Ahhhhh – the 8 founding principles of Pilates as introduced by Joseph Pilates.
I first learned about these principles during my Pilates training with Studio64 & the BASI method. Till then; I had not heard of them despite having attended numerous Pilates classes (both equipment and mat) for about 4 years. What a beautiful learning curve it was. Suddenly all the exercises; the breathing (the number of corrections given during classes) made sense; and my love for Pilates deepened. However; what left me confused was why no other instructor had spoken about these in our classes. They are so important in guiding our exercises and the classes that I teach I did all I could to learn as much about them as I could.
At first I did not understand how I was going to incorporate all of these into my personal practice …. let alone my teaching. I use to try and mush them all into every practice and focus on picking exercises that would highlight them. This really took away from how I felt during my sessions. I did this for nearly a year! So, I sat back after a session one day and really re-educated myself. I came to realise that these principles were not meant to be targeted in isolation; rather as a daily dose of routine. I suppose that is why Joseph wrote his book “Return to Life through Contrology” in 1945.
It is not easy to live through these principles…there are many days I am sitting at my desk, slouched with shallow breathing and breaking my normal movement patterns! But; the point is to learn to keep these front and centre of our mind; to be conscious of them; and learn through them!
Now; onto what these principles actually are! Joseph Pilates, developed his concept of exercise, called Contrology, based around 8 main principles. These include:
1) Concentration – “Concentrating on the correct movements each time you exercise, lest you do them improperly, thus lose all the vital benefits of their value” – J Pilates. Often our mental movement patterns and concentration is what alters our movement patterns.
2) Centering – The “powerhouse”, refers to lumbo-sacral stability, incorporating core stability, pelvic stability and hip stability. Joseph Pilates is now know as an innovator of this idea as he recognising that lumbo-sacral control was the beginning of good function of the spine and the base of all other movement. By the 1990’s and 2000’s core stability along with pelvic and hip stability were scientifically recognised to be vital in the function of the back and our daily activities.
3) Breathing – “To breath correctly you must completely exhale and inhale, always trying very hard to squeeze every atom of impure air from the lungs in much the same manner that you would wring every drop from a wet cloth” – J Pilates. Breath is what guides every one of our movements; however we do not adhere to these strict guidelines as first outlined by Joseph Pilates. At AWPilates we prefer to focus on continuity and fluidity of breath … and making sure no one is holding at any time!
4) Control – “Ideally our muscles should obey our will. Reasonably our will should not be determined by the reflex actions of our muscles” – J Pilates. This principle correlates with concentration! The way we work through an exercise is equally as important as the way we push or pull on the equipment we use. We are often trying to activate and strengthen our stabiliser muscles and gain control over them; so they are recruited properly throughout our daily activities.

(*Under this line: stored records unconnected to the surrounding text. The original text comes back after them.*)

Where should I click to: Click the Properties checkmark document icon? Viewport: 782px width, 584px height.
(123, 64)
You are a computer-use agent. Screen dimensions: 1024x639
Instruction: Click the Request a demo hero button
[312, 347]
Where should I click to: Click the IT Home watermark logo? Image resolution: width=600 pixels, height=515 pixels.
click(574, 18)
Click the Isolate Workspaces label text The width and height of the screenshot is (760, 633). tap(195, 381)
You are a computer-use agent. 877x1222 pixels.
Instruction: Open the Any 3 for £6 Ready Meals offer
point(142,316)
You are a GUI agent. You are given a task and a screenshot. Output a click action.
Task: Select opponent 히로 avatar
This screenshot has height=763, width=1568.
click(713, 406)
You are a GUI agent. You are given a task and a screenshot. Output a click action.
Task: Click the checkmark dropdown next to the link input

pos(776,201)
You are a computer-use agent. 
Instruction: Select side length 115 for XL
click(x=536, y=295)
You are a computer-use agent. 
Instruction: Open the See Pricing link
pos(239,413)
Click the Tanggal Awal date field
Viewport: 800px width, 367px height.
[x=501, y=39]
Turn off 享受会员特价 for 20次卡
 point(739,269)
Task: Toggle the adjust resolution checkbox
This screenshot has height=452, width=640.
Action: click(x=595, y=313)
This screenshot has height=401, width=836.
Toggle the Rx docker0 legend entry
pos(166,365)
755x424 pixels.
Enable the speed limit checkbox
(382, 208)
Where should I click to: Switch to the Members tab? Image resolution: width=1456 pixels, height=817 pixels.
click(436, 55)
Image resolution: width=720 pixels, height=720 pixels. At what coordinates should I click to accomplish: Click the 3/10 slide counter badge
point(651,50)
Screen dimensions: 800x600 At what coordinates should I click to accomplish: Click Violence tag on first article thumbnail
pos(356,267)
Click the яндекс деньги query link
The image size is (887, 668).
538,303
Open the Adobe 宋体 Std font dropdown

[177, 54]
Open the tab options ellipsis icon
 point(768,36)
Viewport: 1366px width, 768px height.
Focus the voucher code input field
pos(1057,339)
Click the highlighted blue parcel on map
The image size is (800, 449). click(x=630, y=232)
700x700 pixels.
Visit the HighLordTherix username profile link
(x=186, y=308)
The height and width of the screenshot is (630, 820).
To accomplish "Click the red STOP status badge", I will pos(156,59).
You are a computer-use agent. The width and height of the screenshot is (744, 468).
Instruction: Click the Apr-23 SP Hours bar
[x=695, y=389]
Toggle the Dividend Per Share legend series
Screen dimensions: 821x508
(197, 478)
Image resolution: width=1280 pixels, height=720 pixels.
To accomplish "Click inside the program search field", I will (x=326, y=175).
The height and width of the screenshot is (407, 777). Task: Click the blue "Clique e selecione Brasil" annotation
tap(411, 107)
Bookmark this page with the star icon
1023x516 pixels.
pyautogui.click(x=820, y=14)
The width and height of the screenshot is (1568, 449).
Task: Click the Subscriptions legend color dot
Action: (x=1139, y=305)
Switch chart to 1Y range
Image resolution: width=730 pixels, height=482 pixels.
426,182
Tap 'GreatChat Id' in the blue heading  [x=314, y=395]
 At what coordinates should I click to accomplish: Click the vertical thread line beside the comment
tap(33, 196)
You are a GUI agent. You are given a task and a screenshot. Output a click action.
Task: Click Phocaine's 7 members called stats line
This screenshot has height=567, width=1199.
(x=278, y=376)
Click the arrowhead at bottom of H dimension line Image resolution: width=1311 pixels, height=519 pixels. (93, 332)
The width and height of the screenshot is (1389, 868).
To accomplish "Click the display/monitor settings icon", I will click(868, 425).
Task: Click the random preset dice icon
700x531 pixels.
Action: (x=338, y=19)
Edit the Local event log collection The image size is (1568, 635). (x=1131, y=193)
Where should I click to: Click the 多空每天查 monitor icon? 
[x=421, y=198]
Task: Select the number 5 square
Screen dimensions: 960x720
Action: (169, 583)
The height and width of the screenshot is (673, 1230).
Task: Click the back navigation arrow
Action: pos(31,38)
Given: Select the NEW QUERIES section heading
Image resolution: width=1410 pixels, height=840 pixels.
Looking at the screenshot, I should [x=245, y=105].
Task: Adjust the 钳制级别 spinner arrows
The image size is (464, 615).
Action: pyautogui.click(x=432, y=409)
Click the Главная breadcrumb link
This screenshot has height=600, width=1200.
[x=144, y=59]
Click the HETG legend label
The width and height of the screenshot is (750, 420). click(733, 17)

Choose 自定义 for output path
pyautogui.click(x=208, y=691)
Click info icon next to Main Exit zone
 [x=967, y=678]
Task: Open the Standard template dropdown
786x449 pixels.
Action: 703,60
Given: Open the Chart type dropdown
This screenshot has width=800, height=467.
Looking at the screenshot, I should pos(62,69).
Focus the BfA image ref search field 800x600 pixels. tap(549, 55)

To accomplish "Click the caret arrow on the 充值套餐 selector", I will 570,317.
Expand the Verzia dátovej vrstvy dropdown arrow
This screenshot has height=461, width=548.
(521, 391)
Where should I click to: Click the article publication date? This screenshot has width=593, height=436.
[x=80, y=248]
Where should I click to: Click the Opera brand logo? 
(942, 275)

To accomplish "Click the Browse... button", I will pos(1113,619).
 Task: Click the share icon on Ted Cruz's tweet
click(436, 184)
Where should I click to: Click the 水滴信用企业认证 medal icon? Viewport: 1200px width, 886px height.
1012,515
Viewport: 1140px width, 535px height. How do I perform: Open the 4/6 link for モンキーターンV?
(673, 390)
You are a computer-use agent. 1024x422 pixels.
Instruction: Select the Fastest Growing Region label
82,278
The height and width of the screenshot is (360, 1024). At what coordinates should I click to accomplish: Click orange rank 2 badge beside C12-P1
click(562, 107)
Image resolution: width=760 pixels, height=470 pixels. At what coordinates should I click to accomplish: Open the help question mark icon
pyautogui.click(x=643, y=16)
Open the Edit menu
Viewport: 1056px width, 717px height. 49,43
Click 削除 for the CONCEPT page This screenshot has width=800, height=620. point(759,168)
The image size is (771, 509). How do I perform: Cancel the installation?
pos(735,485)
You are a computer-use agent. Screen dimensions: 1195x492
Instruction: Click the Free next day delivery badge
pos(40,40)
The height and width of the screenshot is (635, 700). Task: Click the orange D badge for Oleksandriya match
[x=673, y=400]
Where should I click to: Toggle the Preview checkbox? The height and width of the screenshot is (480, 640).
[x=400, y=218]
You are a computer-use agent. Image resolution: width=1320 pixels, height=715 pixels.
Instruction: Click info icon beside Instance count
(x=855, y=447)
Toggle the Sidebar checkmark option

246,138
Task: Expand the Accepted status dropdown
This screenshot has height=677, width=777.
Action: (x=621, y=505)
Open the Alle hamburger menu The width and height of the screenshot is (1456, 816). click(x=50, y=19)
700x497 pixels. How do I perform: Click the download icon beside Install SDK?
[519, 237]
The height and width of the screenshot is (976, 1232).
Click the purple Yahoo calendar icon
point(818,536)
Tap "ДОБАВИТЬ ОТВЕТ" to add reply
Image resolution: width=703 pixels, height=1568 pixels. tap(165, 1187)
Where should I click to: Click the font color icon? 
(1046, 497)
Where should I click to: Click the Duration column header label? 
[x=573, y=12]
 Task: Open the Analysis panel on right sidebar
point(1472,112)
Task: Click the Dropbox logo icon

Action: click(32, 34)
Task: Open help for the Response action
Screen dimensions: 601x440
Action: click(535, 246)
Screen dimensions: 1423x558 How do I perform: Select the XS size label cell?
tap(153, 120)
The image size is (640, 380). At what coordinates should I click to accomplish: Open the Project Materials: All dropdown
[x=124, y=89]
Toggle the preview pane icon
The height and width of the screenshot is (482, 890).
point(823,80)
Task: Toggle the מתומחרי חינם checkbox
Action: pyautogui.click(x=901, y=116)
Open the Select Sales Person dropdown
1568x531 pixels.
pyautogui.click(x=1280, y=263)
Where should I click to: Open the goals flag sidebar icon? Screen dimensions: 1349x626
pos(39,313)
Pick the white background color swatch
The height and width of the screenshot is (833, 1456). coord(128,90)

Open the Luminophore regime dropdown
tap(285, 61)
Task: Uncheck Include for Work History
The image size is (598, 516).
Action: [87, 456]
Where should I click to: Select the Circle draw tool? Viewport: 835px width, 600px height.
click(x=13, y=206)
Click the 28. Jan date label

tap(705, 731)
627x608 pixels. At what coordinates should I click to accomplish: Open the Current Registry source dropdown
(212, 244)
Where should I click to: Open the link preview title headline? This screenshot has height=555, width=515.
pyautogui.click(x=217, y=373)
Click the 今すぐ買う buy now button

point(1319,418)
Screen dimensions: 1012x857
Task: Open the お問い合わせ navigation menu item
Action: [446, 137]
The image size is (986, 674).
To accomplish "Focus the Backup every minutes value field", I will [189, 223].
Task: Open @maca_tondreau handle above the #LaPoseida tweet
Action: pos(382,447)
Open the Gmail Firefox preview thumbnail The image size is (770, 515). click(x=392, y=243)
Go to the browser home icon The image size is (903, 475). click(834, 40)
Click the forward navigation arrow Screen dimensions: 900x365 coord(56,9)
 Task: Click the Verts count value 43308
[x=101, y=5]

5) Precision – “Correctly executed and mastered to the point of subconscious reaction, these exercises will reflect grace and balance in your routine activities” – J Pilates.
6) Flowing movement – Each movement should be smooth creating the feeling of length in our joints and body. Our brain is excellent at remembering and form and patterns of movement based on how we practice. This is why we keep our repetitions low but form strong! We encourage flowing movements (or lengthening movements) in all our classes which can be translated into our daily routines….sensing the theme?!
7) Isolation – We train each muscle of our body so that it may work alone as well as in co-ordination with each others muscles. This comes back to our ability to recruit specific stabiliser muscles (through practice and repetition) before working through whole-body movements. The small muscles need love too!
8) Routine – Muscle control and muscle tone develop through practice. Maintaining regular exercising is how your brain learns new tasks and refines them into precise, repeatable and useful patterns. This is why during all our classes you will find the “staple” exercises which often everyone has a love-hate relationship with!
Now you know the foundation of our classes, programs and the exercises we practice together. If you would like to know more I HIGHLY recommend Joseph’s book – otherwise I am always up for a chat after class!